PROBLEM TO WORK ON = Repeat exactly, and only, the lines from the one holding "The image size is (1261, 667)." through the last line of the records below.

╭─ SUPPLIED RECORDS

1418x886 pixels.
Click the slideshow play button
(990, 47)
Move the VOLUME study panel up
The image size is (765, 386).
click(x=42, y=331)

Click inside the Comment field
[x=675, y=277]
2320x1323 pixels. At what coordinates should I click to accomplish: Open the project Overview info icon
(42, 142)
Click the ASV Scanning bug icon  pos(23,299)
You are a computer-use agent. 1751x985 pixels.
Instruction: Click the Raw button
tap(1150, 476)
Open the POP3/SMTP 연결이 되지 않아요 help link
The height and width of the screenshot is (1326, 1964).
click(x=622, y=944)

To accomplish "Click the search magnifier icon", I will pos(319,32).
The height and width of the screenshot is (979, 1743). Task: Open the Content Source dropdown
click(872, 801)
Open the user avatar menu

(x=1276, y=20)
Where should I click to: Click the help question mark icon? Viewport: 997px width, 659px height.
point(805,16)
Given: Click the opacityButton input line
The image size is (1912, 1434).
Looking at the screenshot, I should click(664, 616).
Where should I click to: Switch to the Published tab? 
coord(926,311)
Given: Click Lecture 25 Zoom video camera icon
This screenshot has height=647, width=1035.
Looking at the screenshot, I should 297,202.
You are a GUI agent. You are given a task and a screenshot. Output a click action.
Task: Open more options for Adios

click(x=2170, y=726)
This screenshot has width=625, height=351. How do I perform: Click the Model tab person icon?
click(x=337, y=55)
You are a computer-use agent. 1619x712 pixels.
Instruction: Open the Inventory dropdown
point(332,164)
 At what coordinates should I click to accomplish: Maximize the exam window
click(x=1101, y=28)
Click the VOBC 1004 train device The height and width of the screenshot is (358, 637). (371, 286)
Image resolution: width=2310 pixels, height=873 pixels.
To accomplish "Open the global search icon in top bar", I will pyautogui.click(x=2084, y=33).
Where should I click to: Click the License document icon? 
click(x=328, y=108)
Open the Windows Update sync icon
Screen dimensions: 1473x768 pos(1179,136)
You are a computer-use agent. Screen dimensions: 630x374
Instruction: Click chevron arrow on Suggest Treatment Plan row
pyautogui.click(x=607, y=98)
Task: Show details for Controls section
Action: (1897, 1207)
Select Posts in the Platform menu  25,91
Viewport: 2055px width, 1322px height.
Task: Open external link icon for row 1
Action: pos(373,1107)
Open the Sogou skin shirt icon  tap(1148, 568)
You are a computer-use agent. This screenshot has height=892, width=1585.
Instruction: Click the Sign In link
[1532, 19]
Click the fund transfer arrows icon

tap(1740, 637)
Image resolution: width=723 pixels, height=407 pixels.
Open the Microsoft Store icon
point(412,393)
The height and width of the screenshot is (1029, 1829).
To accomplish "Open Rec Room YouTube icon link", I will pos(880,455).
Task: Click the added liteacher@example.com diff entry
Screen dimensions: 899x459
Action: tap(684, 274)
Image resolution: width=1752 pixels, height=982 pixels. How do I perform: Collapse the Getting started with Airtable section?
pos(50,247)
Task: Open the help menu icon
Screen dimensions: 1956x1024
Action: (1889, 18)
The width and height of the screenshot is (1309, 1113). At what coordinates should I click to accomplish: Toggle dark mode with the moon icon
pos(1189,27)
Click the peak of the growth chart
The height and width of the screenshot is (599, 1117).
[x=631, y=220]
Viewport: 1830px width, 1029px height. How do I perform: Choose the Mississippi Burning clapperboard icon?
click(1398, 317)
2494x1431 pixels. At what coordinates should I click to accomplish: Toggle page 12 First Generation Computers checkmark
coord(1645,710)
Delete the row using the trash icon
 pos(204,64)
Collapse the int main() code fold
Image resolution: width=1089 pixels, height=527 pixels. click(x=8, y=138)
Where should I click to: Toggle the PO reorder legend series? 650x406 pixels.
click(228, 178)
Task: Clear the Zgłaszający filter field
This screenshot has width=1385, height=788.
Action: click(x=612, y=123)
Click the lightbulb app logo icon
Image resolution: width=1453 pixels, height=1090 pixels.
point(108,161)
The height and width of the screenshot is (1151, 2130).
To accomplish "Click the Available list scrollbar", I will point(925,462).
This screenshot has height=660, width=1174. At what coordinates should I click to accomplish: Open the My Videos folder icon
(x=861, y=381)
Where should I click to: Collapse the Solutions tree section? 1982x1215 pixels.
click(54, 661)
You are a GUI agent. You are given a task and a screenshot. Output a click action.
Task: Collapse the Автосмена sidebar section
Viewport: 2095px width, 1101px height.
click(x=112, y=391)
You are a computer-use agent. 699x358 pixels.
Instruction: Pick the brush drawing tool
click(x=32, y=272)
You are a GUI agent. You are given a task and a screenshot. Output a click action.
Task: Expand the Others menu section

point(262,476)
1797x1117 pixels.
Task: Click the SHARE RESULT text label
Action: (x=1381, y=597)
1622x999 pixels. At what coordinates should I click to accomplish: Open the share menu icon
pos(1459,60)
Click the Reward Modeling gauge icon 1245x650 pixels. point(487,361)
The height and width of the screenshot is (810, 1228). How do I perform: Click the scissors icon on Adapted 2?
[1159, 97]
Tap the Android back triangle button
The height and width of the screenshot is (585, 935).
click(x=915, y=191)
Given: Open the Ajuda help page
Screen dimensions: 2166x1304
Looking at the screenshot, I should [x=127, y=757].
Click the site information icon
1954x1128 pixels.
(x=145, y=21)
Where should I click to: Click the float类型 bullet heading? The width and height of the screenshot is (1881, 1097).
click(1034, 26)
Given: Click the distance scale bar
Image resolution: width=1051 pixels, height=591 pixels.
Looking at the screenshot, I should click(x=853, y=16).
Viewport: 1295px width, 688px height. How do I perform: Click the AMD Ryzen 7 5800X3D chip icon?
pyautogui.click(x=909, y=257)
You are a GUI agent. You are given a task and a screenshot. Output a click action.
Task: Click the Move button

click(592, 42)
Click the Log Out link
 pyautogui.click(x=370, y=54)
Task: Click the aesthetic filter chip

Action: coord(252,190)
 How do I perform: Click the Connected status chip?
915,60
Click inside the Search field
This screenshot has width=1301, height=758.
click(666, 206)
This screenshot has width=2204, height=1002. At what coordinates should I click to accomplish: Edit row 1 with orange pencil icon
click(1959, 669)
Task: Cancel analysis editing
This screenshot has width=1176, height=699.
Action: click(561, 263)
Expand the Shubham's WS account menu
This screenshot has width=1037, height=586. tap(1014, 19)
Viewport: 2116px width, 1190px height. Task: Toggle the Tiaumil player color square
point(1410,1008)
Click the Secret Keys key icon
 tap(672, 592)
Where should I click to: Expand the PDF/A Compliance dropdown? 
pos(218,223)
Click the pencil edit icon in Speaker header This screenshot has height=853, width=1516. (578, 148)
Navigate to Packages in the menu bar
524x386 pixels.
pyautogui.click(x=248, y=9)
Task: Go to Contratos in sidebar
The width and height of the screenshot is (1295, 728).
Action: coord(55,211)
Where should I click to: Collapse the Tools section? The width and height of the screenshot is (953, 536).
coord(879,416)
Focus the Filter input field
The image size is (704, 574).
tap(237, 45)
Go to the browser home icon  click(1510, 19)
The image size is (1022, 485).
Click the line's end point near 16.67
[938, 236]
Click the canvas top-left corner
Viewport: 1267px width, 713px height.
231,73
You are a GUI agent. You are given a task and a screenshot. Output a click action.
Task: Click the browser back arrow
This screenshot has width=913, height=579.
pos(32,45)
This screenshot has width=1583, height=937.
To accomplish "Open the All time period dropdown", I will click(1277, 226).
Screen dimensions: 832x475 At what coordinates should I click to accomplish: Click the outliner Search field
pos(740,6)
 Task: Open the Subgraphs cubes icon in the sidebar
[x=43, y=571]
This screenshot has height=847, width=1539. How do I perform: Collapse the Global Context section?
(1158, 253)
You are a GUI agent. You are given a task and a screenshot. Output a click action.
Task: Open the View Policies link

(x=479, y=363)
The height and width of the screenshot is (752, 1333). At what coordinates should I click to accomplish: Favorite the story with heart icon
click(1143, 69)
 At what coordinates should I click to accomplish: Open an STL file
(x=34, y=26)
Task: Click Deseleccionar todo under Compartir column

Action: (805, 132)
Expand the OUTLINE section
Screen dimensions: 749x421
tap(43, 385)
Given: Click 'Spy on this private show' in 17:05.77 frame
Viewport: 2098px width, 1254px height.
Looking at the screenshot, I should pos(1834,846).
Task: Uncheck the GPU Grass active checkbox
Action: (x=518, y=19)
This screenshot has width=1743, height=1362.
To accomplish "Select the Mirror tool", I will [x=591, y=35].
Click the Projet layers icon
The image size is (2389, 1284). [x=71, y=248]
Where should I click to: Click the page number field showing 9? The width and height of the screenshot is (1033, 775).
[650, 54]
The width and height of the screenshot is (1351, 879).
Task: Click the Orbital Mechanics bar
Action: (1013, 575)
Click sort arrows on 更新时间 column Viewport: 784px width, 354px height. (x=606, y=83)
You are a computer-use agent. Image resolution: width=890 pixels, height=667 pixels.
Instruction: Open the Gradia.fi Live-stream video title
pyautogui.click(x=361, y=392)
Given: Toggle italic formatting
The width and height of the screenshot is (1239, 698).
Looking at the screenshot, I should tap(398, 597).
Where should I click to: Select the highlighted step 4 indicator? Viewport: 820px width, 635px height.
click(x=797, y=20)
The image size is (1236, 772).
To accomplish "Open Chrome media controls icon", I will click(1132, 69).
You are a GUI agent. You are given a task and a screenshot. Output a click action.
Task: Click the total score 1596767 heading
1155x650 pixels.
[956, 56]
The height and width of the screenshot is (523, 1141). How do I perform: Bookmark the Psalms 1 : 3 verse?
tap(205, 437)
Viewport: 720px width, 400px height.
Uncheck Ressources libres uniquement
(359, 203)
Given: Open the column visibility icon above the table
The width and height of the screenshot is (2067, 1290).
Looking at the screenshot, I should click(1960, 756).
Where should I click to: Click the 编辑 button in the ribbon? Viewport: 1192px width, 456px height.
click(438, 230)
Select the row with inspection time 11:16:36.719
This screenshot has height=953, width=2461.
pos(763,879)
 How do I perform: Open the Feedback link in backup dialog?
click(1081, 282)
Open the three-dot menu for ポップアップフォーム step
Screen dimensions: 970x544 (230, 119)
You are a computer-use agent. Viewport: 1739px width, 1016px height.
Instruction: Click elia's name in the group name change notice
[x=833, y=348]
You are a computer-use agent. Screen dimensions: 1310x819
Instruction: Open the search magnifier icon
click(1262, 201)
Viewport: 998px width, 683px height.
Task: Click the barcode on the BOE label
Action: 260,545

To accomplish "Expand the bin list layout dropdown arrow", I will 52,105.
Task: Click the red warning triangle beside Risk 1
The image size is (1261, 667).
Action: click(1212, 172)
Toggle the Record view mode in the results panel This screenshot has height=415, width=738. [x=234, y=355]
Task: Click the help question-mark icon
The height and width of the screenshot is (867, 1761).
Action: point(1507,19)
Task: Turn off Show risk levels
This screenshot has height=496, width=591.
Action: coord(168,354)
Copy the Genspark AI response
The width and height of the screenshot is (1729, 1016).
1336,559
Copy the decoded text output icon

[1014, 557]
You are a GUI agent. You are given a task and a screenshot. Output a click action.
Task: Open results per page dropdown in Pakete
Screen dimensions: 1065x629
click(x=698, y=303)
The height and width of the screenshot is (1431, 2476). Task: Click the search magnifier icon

╰─

EXERCISE RESPONSE =
The image size is (1261, 667).
Action: click(1212, 172)
Toggle the Record view mode in the results panel This screenshot has height=415, width=738. [x=234, y=355]
Task: Click the help question-mark icon
The height and width of the screenshot is (867, 1761).
Action: point(1507,19)
Task: Turn off Show risk levels
This screenshot has height=496, width=591.
Action: coord(168,354)
Copy the Genspark AI response
The width and height of the screenshot is (1729, 1016).
1336,559
Copy the decoded text output icon

[1014, 557]
You are a GUI agent. You are given a task and a screenshot. Output a click action.
Task: Open results per page dropdown in Pakete
Screen dimensions: 1065x629
click(x=698, y=303)
The height and width of the screenshot is (1431, 2476). Task: Click the search magnifier icon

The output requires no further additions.